┌──

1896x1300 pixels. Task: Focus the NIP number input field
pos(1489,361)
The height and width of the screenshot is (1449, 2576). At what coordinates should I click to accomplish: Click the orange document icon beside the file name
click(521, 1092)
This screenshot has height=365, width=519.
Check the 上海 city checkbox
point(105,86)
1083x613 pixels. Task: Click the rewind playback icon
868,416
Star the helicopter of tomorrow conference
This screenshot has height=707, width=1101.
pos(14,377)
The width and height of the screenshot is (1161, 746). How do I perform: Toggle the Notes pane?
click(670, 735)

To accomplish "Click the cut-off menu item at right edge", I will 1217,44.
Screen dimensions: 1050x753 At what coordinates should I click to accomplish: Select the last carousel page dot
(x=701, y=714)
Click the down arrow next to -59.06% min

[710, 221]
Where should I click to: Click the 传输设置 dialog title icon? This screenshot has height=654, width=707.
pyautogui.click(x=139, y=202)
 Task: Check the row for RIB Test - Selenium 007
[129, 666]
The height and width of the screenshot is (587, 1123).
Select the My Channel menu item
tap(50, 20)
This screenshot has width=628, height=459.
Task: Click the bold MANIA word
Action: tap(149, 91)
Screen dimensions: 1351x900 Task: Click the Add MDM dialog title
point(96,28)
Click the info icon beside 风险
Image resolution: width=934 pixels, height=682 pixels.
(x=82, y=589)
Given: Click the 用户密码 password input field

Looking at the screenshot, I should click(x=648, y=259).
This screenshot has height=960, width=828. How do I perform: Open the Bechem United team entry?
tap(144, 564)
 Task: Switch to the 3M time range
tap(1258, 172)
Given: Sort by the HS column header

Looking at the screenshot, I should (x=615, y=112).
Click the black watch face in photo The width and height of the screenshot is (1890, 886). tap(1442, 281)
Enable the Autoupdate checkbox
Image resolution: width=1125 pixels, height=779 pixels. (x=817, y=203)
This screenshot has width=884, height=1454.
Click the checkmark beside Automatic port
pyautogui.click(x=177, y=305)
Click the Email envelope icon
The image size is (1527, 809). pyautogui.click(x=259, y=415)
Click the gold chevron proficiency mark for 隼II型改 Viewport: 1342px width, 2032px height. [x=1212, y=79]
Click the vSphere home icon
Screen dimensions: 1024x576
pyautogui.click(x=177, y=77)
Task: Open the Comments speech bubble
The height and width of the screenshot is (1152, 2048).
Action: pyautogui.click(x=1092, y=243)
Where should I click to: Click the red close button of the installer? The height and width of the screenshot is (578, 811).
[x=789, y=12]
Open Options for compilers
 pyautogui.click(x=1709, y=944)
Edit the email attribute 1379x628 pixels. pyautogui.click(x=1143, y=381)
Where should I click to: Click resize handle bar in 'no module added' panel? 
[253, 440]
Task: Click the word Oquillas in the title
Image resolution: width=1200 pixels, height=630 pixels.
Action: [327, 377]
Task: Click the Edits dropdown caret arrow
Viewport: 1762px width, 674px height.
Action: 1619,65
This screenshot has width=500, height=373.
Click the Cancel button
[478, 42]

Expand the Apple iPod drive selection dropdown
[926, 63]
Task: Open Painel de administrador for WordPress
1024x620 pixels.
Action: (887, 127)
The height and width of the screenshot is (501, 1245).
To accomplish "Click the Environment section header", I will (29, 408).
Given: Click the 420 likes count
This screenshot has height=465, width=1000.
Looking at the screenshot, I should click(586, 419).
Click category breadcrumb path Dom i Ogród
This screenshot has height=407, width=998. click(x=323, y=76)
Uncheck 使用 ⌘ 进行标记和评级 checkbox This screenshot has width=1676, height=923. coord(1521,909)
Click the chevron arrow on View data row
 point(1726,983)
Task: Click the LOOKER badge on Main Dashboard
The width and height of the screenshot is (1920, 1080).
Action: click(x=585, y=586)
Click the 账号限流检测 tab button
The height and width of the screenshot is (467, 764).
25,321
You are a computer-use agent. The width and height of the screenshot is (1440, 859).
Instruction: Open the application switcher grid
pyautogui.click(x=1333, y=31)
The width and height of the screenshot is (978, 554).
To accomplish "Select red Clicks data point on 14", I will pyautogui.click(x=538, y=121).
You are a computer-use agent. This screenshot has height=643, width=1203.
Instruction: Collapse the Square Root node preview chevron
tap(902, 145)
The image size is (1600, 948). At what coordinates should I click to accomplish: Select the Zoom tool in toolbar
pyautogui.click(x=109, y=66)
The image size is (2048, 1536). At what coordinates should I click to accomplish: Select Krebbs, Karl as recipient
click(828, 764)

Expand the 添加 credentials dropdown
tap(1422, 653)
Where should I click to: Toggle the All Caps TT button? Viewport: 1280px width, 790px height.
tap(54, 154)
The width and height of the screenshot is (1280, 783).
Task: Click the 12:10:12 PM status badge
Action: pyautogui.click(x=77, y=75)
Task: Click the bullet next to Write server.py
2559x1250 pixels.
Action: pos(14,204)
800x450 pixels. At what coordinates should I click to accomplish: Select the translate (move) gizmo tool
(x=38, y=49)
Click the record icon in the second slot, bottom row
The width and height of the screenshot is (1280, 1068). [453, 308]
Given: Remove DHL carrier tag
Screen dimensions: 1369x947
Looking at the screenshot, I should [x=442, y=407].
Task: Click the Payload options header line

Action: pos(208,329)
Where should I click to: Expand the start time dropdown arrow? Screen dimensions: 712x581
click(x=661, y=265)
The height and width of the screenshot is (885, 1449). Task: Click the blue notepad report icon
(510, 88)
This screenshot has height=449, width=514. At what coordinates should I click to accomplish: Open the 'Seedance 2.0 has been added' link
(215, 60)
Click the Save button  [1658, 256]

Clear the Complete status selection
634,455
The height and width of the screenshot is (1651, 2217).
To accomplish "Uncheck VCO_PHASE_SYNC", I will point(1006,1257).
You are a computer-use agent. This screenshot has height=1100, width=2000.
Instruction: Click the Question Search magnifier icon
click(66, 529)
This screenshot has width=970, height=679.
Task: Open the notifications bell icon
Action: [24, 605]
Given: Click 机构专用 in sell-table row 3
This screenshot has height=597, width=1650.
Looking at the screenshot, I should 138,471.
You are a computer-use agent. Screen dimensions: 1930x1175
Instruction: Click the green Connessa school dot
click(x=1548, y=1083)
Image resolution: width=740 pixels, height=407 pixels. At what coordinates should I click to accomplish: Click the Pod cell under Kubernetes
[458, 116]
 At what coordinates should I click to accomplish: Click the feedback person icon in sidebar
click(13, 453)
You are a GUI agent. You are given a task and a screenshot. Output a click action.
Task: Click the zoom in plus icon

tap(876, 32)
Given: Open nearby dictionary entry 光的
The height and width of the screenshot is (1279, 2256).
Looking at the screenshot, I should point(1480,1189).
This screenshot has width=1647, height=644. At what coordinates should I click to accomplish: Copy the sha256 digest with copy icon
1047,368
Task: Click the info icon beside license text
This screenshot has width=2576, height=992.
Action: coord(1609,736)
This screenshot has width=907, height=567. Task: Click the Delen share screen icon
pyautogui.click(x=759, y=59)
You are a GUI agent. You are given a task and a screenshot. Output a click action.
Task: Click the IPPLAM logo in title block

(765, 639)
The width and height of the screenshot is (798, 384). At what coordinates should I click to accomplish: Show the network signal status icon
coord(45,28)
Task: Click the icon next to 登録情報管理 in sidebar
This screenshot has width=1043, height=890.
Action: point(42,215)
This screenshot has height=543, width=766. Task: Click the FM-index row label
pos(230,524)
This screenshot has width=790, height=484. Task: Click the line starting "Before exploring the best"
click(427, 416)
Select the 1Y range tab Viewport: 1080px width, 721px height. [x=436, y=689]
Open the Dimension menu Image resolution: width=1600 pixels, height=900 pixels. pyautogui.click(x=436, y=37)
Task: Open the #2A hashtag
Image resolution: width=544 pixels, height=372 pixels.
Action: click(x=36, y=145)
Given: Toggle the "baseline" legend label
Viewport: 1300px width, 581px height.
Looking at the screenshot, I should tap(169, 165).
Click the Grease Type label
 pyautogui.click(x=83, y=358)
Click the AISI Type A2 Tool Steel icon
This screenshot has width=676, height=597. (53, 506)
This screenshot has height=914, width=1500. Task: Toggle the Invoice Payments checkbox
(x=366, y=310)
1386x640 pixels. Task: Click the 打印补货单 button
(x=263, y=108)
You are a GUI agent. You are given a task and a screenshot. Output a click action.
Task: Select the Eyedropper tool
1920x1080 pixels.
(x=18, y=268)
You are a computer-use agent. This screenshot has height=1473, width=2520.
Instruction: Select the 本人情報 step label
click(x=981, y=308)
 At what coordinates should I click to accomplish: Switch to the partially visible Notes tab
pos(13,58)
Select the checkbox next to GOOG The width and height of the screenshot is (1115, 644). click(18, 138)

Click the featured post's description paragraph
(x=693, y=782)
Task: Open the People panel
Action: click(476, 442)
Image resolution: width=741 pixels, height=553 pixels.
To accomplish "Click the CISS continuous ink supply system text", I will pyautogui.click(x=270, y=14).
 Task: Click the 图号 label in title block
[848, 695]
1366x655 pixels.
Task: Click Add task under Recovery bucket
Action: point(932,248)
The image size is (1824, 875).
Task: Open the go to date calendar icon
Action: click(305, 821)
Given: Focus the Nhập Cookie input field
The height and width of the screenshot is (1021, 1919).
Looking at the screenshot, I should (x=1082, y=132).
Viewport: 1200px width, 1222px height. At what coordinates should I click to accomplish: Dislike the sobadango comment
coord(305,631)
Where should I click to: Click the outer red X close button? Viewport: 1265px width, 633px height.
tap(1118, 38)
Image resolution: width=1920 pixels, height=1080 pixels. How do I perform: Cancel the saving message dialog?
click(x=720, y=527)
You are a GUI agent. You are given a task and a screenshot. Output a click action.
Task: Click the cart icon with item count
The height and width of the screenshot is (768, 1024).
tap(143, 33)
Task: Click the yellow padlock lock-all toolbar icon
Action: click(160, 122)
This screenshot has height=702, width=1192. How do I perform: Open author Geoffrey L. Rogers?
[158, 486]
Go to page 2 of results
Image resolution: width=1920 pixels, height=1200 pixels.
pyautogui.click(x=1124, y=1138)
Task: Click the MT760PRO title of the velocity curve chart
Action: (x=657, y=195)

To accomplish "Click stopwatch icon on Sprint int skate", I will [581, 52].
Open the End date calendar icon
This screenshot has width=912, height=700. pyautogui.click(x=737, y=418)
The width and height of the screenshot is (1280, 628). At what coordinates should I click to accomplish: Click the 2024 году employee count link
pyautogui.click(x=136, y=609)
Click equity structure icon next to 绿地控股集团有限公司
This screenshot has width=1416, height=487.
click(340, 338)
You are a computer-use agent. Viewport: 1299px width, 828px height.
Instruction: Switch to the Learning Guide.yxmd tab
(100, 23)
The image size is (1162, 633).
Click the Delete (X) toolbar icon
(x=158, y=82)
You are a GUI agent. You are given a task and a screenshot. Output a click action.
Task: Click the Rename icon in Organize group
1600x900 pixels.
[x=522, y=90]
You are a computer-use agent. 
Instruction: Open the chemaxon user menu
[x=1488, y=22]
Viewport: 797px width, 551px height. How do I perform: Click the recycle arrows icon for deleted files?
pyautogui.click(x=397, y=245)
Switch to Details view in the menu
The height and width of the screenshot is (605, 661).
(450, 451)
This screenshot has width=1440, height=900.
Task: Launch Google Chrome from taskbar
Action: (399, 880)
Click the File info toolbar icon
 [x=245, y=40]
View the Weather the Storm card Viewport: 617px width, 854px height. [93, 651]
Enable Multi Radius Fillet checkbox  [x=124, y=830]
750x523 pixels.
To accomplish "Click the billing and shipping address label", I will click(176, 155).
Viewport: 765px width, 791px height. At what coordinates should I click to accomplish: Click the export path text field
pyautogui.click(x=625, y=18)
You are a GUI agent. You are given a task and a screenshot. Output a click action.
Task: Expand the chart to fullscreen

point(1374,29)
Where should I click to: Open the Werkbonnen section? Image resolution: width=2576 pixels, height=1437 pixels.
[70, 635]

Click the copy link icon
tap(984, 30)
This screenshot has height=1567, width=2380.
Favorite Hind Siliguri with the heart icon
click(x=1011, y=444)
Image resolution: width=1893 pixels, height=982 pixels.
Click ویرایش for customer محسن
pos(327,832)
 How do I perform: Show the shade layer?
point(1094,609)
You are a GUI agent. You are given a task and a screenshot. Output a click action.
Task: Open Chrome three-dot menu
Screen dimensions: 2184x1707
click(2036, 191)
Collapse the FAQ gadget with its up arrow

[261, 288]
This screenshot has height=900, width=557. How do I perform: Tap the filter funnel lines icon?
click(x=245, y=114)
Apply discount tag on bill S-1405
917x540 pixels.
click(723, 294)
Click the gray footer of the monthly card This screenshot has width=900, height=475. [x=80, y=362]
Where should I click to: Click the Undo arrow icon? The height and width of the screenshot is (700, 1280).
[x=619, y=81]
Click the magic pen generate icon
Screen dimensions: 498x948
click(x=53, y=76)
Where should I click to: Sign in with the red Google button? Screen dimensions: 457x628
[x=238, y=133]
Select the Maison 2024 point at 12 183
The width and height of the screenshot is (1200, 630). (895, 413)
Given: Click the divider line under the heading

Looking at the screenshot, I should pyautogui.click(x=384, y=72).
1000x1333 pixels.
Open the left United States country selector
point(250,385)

└──

# WHAT TO DO
Copy the listing from the line with "This screenshot has width=500, height=373." to the line with "pyautogui.click(x=1333, y=31)", substituting "Close" for "Cancel" and leaving everything else unchanged.

# CORRECT RESPONSE
This screenshot has width=500, height=373.
Click the Close button
[478, 42]

Expand the Apple iPod drive selection dropdown
[926, 63]
Task: Open Painel de administrador for WordPress
1024x620 pixels.
Action: (887, 127)
The height and width of the screenshot is (501, 1245).
To accomplish "Click the Environment section header", I will (29, 408).
Given: Click the 420 likes count
This screenshot has height=465, width=1000.
Looking at the screenshot, I should click(586, 419).
Click category breadcrumb path Dom i Ogród
This screenshot has height=407, width=998. click(x=323, y=76)
Uncheck 使用 ⌘ 进行标记和评级 checkbox This screenshot has width=1676, height=923. coord(1521,909)
Click the chevron arrow on View data row
 point(1726,983)
Task: Click the LOOKER badge on Main Dashboard
The width and height of the screenshot is (1920, 1080).
Action: click(x=585, y=586)
Click the 账号限流检测 tab button
The height and width of the screenshot is (467, 764).
25,321
You are a computer-use agent. The width and height of the screenshot is (1440, 859).
Instruction: Open the application switcher grid
pyautogui.click(x=1333, y=31)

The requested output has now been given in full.